You call Nvidia, you say, I need a bunch of GPUs, wrap them in a nice DGX and put them in my data center. That's easy to do. But then you need to efficiently use those resources. One challenge
there, which Ronan actually mentioned, is the monitoring.
Then we need to get insights into how they're being used.
But to be able to really provide insights and to really understand what you need to do with that, there's another layer on top of that that you need to know about or at least understand.
And that's the, what are the types of workloads that are running on my resources, on my platform?
Is it a data scientist that's developing? Is it training a model? Is it running inference,
right? Is it running in production? All these different types of workloads have different
resource requirements. And you need to ensure that your system is
built for all of those. And you need to understand the different challenges with those different
workloads. And I think if an organization wants to successfully put a model into production,
they need to understand every phase of it and every challenge that comes with that phase.
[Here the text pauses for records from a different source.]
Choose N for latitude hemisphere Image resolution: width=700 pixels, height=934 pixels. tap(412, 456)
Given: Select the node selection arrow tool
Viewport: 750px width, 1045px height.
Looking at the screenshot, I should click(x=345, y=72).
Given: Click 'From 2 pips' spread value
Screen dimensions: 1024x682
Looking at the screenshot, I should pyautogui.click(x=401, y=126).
And they need an efficient way to do
that. Whether that's one, deliver an interactive development environment with a Jupyter notebook
for their data scientists that are developing the models. They need to have the right resources for
them to train those models, hopefully in a set and forget way.
I need to train my model, do it, and come back to me as soon as it's done.
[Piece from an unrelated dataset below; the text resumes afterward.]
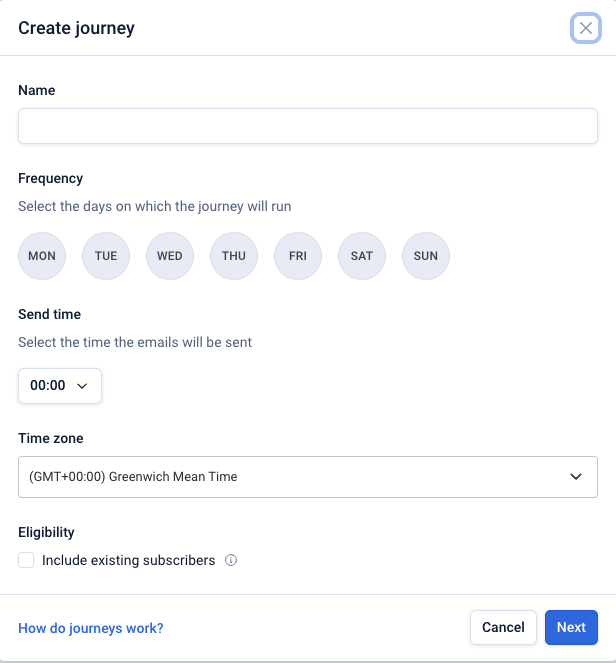Click into the journey Name field
The height and width of the screenshot is (663, 616).
point(307,126)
And then they need an efficient way to put it into production, whether that's in the
cloud or on-premises or wherever on the edge, wherever they want to apply that AI model.
And I think that's why most organizations that run shadow AI or have shadow AI or have this shadow AI challenge don't get to that production phase because they're steps behind.
They know how to develop it.
They know how to train it, it's probably slow because
it doesn't scale, and then they'll never get to production.
So do you think that shadow AI is a necessary evil or do you think it can be avoided
for organizations that want to play in the AI market? I think it's both.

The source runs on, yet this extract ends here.